Update the material from its first line through the line containing "pyautogui.click(x=492, y=412)", inclusive, by replacing "screenshot" with "screen capture" and leaving everything else unchanged. Give back only those lines.

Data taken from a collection
"""
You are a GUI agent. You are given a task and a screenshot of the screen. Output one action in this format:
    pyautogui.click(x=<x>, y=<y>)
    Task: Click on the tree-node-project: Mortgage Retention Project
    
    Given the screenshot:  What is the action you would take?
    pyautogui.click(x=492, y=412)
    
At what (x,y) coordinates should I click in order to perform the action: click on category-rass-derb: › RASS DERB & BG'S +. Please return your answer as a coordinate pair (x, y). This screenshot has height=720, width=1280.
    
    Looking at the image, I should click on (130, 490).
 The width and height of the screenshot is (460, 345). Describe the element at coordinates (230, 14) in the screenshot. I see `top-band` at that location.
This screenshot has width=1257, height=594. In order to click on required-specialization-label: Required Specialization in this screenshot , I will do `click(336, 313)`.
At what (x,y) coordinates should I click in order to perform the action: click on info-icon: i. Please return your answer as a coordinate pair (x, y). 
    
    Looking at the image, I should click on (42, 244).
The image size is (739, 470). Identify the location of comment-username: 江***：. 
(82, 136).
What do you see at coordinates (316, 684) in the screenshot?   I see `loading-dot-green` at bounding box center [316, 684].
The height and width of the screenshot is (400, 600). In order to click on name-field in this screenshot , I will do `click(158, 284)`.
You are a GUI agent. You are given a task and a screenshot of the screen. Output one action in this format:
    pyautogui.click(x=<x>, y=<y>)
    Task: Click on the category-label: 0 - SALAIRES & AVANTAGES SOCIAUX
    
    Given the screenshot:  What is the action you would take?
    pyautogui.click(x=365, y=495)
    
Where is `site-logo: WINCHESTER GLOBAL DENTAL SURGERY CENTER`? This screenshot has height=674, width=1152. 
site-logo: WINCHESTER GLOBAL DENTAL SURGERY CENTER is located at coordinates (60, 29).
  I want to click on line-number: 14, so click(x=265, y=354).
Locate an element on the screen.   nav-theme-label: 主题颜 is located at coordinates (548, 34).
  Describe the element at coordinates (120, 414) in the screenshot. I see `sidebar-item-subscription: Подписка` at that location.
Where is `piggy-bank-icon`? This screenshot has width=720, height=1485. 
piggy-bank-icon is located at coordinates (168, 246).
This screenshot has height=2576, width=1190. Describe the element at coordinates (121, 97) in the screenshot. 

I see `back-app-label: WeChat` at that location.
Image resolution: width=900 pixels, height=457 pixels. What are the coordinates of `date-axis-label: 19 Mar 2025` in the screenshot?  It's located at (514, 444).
"""
→ **EXERCISE OUTPUT**:
You are a GUI agent. You are given a task and a screen capture of the screen. Output one action in this format:
    pyautogui.click(x=<x>, y=<y>)
    Task: Click on the tree-node-project: Mortgage Retention Project
    
    Given the screen capture:  What is the action you would take?
    pyautogui.click(x=492, y=412)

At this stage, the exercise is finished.